As a community newspaper, we serve a different purpose than a major metropolitan daily does. When a member of that community dies, our duty is not to focus on the dramatic details, but on the loss that death represents for the community and, by extension, the process of grieving and recovering. So we strove to cover not only the fact of John Miller’s death, but to treat it sensitively and acknowledge the effect his death would have at Yale and in the New Haven Public Schools.

In doing so, we followed guidelines such as those described by Cornell Sun public editor Rob Tricchinelli:

Sensitivity is important, but so is walking that line. There are stories to be told in light of such tragedies, and reporters cannot shy away from approaching grieving people. Reporters should ask questions carefully and sympathetically, not bluntly. Reporters should apologize for inadvertent insensitivity and respect the needs of their sources. People relate to other people, not to ink on a page; as such, sources’ comfort level should be respected so that the best story is told.

And it is tempting for reporters — young ones especially — to get carried away with dramatic and possibly prurient details, but I think the words of one news-writing book are especially relevant: “In sensitive areas, the whisper speaks louder than the shout.” Death is terrible, and it can frighten even the hardiest individuals; grisly details are the enemy. Annually, Gannett gives Sun editors a guide to “Safe Reporting on Suicide,” and Stratford said the editors encourage familiarity with it. The guide, printed by the Massachusetts-based Suicide Prevention Resource Center, is useful in delineating appropriate boundaries.

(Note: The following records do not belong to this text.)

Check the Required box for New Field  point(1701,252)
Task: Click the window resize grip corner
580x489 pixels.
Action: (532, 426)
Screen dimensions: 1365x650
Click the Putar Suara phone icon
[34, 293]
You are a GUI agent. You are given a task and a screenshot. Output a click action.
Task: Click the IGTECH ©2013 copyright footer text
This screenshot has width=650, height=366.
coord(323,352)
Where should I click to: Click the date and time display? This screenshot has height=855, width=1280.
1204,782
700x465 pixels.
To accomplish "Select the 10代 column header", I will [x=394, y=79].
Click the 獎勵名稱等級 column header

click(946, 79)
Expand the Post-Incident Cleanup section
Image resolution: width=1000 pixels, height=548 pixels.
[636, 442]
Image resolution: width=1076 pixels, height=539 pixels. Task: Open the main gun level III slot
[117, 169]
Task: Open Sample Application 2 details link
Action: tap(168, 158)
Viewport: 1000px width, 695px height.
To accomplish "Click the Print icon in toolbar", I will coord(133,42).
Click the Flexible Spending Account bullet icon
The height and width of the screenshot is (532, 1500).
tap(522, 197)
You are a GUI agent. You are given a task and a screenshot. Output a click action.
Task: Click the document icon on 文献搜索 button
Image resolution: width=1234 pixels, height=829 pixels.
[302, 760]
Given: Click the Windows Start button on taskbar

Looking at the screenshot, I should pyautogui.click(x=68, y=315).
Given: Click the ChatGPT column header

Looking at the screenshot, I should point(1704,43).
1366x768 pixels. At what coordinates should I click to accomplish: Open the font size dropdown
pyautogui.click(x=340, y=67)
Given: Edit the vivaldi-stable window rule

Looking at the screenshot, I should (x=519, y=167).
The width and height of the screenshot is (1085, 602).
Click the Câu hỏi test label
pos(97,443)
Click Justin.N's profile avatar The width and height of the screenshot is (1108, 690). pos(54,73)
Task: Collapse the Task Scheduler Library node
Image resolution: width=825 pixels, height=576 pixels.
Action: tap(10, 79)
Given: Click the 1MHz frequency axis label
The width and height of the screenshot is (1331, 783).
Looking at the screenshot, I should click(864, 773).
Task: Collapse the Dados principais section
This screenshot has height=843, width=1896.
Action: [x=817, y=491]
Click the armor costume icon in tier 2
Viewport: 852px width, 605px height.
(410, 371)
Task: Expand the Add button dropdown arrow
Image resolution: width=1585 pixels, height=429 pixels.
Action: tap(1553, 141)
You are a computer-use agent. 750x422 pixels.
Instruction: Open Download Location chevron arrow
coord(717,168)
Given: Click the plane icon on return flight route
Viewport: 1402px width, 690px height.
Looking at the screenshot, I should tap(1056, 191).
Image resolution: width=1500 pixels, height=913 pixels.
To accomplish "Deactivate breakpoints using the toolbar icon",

We also followed industry-standard suicide reporting guidelines that aim to prevent “copycat suicides.” These guidelines caution news organizations against printing photographs of suicide locations or details of the method of suicide. We refrained from printing a photograph of the sealed-off Hendrie Hall or describing the nature of the suicide to minimize sensationalism, choosing instead to feature Miller’s obituary prominently on the front page.

And finally, we wanted to make sure that our stories were accompanied by information about Yale’s mental health counseling resources. As one set of Poynter Institute guidelines says, “suicide coverage is an opportunity to provide the public with information and resources that could save lives.”